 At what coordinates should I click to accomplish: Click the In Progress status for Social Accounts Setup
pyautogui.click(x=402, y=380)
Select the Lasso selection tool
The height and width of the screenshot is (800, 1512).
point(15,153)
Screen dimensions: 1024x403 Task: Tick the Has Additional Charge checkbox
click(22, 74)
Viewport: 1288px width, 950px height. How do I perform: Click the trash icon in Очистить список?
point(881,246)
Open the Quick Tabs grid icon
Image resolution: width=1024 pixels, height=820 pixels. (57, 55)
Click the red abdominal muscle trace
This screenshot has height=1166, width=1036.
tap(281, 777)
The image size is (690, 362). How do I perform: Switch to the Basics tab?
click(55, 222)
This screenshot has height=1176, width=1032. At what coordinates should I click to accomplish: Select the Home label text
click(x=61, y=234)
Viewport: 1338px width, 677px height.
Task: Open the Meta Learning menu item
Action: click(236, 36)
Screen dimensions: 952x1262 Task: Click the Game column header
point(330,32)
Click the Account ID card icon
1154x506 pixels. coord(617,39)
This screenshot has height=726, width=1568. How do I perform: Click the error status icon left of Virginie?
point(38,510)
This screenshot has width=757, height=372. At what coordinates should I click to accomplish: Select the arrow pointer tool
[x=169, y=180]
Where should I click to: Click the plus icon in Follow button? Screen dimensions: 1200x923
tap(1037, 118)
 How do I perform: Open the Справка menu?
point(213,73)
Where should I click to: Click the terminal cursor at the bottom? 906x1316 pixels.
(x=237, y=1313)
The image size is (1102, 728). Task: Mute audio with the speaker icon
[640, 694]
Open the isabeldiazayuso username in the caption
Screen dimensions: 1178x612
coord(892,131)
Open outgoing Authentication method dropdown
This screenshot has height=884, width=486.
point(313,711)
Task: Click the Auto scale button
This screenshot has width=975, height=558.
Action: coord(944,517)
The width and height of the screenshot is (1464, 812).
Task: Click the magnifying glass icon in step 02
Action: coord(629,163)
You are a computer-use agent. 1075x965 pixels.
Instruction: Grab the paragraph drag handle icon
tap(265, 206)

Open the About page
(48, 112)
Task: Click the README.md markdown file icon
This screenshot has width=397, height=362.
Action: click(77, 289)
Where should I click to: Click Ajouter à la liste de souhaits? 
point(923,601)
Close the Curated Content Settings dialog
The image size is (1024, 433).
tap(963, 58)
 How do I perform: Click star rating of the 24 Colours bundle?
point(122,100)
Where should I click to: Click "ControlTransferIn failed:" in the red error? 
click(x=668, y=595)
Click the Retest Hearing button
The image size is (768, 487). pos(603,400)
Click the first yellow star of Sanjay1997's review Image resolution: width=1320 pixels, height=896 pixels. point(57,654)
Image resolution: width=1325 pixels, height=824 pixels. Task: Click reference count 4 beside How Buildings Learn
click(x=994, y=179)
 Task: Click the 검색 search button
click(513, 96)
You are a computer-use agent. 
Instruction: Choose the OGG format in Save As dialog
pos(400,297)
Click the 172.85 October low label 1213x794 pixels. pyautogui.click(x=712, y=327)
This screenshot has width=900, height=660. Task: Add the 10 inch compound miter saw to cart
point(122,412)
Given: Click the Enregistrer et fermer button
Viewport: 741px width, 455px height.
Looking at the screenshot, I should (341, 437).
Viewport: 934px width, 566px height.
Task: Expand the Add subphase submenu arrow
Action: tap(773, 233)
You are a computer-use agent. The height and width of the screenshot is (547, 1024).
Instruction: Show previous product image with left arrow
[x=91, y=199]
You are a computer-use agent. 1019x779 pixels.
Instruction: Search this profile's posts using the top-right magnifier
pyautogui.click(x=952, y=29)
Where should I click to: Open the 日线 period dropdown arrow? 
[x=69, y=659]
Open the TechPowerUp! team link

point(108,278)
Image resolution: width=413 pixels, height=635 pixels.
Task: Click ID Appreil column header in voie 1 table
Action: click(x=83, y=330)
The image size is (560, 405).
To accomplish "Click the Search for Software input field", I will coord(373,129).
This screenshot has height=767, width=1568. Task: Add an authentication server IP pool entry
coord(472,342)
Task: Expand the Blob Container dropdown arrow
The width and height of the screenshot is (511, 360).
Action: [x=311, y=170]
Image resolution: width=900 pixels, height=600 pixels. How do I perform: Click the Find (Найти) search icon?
◇ ◇ ◇ ◇ ◇ ◇ ◇
BRIEF:
Beginning with the line that has "This screenshot has height=767, width=1568.", set down each line through the last one above, exactly, and nothing else.

RESPONSE:
This screenshot has height=767, width=1568. Task: Add an authentication server IP pool entry
coord(472,342)
Task: Expand the Blob Container dropdown arrow
The width and height of the screenshot is (511, 360).
Action: [x=311, y=170]
Image resolution: width=900 pixels, height=600 pixels. How do I perform: Click the Find (Найти) search icon?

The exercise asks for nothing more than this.